This end has disappeared: from the Offertory, with the disappearance of
the prayer "Suscipe, Sancta Trinitas", from the end of the Mass with
the omission of the "Placet tibi Sancta Trinitas", and from the
Preface, which on Sunday will no longer be that of the Most Holy
Trinity, as this Preface will be reserved only to the Feast of the
Trinity, and so in future will be heard but once a year.
2. Ordinary End. This is the propitiatory Sacrifice. It too has been
deviated from; for instead of putting the stress on the remission of
sins of the living and the dead, it lays emphasis on the nourishment
and sanctification of those present (No. 54). Christ certainly
instituted the Sacrament of the Last Supper putting Himself in the
state of Victim in order that we might be united to Him in this state
but his self- immolation precedes the eating of the Victim, and has an
antecedent and full redemptive value (the application of the bloody
immolation). This is borne out by the fact that the faithful present
are not bound to communicate, sacramentally.
3. Immanent End. Whatever the nature of the Sacrifice, it is absolutely
necessary that it be pleasing and acceptable to God. After the Fall no
sacrifice can claim to be acceptable in its own right other than the
Sacrifice of Christ. The Novus Ordo changes the nature of the offering
turning it into a sort of exchange of gifts between man and God: man
brings the bread, and God turns it into the "bread of life"; man brings
the wine, and God turns it into a "spiritual drink".
"Thou are blessed Lord God of the Universe because from thy generosity
we have received the bread (or wine) which we offer thee, the fruit of
the earth (or vine) and of man's labour. May it become for us the bread
of life (or spiritual drink)".
There is no need to comment on the utter indeterminateness of the
formulae "bread of life" and "spiritual drink", which might mean
anything. The same capital equivocation is repeated here, as in the
definition of the Mass: there, Christ is present only spiritually among
His own: here, bread and wine are only "spiritually" (not
substantially) changed.

#####

> **Actions to take**:
[A] According to the passage on the Novus Ordo, to which single feast will the Preface of the Most Holy Trinity now be reserved?
[B] Please carry the passage on the Novus Ordo further, picking up after its final sentence.
The records have nothing to do with the passage on the Novus Ordo.

#####

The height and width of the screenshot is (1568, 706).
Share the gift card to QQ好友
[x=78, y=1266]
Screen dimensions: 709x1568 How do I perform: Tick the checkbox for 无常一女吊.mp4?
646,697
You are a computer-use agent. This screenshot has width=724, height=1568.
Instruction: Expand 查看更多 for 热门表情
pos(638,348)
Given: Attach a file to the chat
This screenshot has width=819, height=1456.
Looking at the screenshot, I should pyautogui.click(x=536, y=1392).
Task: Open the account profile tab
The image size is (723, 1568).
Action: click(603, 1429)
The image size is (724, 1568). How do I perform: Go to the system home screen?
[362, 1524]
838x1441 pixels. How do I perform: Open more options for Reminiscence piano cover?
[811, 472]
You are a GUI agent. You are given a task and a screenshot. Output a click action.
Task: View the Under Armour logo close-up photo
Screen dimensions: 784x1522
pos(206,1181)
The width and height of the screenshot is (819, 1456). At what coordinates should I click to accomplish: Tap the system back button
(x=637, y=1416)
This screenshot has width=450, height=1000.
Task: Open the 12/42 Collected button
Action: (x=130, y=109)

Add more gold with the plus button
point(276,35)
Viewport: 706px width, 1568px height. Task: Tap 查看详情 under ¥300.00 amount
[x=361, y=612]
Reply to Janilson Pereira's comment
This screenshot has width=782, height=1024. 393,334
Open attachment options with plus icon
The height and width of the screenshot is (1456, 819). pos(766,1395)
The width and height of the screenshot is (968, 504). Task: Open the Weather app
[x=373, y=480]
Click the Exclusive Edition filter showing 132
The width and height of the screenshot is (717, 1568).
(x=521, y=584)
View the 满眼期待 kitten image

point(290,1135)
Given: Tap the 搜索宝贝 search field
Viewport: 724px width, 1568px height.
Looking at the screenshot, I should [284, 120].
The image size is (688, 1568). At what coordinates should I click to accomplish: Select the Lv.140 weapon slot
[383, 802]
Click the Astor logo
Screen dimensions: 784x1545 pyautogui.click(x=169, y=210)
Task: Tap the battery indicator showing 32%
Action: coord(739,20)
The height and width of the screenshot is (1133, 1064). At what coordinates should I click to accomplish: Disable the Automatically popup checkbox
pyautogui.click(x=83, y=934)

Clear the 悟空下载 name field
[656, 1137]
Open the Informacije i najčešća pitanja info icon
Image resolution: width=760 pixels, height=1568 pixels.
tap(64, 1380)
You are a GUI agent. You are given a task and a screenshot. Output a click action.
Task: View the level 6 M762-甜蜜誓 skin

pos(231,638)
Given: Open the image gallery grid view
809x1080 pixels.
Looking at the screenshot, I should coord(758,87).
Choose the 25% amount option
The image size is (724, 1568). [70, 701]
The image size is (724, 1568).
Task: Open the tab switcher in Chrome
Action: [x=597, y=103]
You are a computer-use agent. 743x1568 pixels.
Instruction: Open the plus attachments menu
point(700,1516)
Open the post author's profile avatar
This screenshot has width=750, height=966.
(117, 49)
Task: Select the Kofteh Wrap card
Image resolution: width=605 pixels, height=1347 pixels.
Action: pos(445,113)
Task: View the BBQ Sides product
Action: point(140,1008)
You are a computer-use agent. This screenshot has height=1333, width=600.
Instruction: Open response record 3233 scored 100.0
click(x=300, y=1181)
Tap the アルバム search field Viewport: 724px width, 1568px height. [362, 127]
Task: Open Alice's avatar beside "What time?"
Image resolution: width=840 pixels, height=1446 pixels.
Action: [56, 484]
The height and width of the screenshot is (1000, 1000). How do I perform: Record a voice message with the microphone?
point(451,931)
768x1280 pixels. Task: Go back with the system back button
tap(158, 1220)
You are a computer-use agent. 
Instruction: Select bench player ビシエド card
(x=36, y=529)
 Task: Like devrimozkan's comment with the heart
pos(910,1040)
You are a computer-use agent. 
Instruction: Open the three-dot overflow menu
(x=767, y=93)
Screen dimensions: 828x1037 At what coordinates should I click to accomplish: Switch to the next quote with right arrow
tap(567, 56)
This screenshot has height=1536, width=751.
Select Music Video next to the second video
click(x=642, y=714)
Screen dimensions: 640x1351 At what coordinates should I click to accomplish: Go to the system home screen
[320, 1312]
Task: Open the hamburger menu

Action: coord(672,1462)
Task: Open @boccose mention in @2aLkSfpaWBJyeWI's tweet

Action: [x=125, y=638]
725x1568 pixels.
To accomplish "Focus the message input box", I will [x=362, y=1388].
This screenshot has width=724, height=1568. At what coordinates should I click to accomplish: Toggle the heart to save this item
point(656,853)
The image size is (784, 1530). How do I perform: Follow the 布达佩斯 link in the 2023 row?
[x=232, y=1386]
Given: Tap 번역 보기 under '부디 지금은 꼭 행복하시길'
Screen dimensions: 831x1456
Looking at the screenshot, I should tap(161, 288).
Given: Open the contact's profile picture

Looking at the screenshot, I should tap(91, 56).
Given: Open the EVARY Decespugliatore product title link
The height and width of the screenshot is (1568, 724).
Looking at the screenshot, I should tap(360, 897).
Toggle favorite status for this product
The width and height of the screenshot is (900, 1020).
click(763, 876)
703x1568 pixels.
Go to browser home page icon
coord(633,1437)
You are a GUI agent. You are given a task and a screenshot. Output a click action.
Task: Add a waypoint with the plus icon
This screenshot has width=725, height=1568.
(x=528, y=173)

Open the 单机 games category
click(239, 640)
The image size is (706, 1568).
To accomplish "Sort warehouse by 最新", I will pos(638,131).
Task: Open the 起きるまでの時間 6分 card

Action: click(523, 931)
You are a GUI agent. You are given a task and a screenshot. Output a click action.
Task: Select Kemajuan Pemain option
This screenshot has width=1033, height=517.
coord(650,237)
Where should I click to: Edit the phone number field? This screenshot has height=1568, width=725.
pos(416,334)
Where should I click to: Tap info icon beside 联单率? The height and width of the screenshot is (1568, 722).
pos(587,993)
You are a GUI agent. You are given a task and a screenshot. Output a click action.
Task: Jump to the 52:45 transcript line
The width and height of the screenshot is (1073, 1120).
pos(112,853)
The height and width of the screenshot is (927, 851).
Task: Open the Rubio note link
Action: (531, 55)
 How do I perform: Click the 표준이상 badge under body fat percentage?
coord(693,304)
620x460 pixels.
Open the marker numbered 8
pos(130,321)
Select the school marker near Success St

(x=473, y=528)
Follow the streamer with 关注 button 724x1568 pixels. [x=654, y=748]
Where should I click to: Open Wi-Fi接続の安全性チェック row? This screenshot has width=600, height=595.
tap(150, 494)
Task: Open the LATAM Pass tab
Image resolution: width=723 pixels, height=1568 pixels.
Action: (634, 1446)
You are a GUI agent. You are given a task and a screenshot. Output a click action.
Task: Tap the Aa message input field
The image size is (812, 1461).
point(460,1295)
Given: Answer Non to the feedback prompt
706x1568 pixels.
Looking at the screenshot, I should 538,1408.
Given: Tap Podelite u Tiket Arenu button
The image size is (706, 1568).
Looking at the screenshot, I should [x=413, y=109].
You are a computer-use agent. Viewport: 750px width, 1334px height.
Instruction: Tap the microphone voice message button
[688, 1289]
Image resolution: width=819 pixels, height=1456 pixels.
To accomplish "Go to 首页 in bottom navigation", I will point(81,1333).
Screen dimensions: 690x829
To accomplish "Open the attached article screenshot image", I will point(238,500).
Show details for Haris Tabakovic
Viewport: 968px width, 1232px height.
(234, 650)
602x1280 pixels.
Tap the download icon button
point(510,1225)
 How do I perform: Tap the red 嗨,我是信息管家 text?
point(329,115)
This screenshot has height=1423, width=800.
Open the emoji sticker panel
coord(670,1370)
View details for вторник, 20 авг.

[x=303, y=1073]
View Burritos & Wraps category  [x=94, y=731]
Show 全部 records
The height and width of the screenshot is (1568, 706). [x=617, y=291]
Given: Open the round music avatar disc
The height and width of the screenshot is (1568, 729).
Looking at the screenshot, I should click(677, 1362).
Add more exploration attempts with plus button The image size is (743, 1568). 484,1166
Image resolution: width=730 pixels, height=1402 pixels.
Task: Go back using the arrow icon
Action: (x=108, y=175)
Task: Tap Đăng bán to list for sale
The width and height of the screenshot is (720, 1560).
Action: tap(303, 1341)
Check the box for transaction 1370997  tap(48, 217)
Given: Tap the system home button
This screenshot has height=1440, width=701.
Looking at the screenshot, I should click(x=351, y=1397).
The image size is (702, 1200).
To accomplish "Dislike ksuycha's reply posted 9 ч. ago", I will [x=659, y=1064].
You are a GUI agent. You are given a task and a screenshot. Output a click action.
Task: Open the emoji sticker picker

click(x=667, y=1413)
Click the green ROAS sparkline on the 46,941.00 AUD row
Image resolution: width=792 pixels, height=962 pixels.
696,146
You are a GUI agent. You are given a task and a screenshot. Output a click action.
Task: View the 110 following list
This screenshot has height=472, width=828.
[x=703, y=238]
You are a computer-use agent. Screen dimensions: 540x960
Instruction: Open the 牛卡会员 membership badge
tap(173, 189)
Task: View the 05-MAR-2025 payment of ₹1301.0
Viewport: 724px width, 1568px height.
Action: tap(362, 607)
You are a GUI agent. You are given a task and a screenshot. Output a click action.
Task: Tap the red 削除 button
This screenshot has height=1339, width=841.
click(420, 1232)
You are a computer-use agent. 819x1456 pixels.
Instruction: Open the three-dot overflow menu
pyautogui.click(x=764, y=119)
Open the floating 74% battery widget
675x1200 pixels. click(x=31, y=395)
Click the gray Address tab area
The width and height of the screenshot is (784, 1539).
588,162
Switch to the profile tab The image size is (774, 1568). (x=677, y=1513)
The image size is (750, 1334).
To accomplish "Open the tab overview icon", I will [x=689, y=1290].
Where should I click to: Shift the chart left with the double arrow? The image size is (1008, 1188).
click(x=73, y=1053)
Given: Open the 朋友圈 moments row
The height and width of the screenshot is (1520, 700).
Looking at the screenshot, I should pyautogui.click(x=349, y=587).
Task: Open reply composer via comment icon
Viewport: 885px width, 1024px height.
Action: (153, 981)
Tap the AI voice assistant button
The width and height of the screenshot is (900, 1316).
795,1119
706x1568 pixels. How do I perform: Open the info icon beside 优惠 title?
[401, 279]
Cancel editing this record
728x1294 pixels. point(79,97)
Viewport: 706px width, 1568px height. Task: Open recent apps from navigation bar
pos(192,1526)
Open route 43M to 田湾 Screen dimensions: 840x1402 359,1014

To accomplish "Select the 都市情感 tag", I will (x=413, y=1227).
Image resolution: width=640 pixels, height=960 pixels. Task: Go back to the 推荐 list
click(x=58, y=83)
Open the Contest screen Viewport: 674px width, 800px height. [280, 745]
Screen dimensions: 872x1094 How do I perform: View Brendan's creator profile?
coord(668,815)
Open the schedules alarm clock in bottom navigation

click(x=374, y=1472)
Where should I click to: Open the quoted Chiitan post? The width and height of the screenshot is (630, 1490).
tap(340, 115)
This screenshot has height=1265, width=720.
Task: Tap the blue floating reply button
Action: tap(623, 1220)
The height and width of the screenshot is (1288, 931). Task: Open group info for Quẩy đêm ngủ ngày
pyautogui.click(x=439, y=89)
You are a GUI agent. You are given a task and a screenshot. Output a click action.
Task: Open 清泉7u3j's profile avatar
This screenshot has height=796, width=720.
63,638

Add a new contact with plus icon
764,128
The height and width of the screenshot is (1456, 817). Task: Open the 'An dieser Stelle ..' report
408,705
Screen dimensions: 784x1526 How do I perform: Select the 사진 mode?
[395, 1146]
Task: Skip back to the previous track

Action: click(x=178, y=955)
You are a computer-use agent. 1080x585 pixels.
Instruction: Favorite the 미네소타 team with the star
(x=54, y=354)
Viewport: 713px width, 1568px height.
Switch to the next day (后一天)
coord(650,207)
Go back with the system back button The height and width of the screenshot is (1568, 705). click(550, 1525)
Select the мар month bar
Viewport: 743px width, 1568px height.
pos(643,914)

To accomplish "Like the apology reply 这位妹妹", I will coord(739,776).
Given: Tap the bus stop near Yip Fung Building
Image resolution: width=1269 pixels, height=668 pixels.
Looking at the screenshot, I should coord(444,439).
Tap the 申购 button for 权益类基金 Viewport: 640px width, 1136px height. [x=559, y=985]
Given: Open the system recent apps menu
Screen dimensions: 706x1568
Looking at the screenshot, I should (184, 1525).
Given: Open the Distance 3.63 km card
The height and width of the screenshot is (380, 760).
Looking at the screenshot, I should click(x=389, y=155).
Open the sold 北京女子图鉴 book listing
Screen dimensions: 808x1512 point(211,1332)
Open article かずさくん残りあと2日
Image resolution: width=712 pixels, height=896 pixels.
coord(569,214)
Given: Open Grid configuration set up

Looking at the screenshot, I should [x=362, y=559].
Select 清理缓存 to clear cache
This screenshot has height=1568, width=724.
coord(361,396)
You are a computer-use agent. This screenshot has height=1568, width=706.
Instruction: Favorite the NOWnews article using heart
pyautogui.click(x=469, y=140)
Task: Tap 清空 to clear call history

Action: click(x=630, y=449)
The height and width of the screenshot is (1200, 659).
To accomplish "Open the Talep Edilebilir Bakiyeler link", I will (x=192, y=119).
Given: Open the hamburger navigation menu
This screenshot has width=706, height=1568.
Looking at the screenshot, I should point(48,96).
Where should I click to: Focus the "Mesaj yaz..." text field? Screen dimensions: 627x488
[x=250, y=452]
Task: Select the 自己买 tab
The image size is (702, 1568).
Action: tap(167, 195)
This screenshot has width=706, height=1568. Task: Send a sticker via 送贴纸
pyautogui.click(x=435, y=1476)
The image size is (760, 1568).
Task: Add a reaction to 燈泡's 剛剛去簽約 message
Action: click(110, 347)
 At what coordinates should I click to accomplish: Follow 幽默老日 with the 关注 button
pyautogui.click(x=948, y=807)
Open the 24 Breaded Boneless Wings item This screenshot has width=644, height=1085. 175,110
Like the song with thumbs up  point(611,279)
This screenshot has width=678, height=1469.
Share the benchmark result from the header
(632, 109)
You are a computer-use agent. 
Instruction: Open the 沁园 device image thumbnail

#####

> **Final results**:
[A] The Feast of the Trinity.

[B]
Suppression of Great Prayers
In the preparation of the offering, a similar equivocation results from
the suppression of two great prayers. The "Deus qui humanae substantiae
dignitatem mirabiliter condidisti et mirabilius reformasti" was a
reference to man's former condition of innocence and to his present one
of being ransomed by the Blood of Christ: a recapitulation of the whole
economy of the Sacrifice, from Adam to the present moment. The final
propitiatory offering of the chalice, that it might ascend "cum adore
suavitatis", into the presence of the divine majesty, whose clemency
was implored, admirably reaffirmed this plan. By suppressing the
continual reference of the Eucharistic prayers to God, there is no
longer any clear distinction between divine and human sacrifice.
Having removed the keystone, the reformers have had to put up
scaffolding; suppressing real ends, they had to substitute fictitious
ends of their own; leading to gestures intended to stress to union of
priest and faithful, and of the faithful among themselves; offerings
for the poor and for the church superimposed upon the Offering of the
Host to be immolated. There is a danger that the uniqueness of this
offer will become blurred, so that participation in the immolation of
the Victim comes to resemble a philanthropical meeting, or a charity
banquet.
IV
The Essence
We now pass on
to the essence of the Sacrifice.
The mystery of the Cross is no longer explicitly expressed. It is only
there obscurely, veiled, imperceptible for the people. And for these
reasons:
1. The sense given in the Novus Ordo to the so-called "prex
Eucharistica" is: "that the whole congregation of the faithful may be
united to Christ in proclaiming the great wonders of God and in
offering sacrifice" (No. 54. the end)
Which sacrifice is referred to? Who is the offerer? No answer is given
to either of these questions. The initial definition of the "prex
Eucharistica" is as follows: "The centre and culminating point of the
whole celebration now has a beginning, namely the Eucharistic Prayer, a
prayer of thanksgiving and of sanctification" (No. 54, pr.). The
effects thus replace the causes, of which not one single word is said.
The explicit mention of the object of the offering, which was found in
the "Suscipe", has not been replaced by anything. The change in
formulation reveals the change in doctrine.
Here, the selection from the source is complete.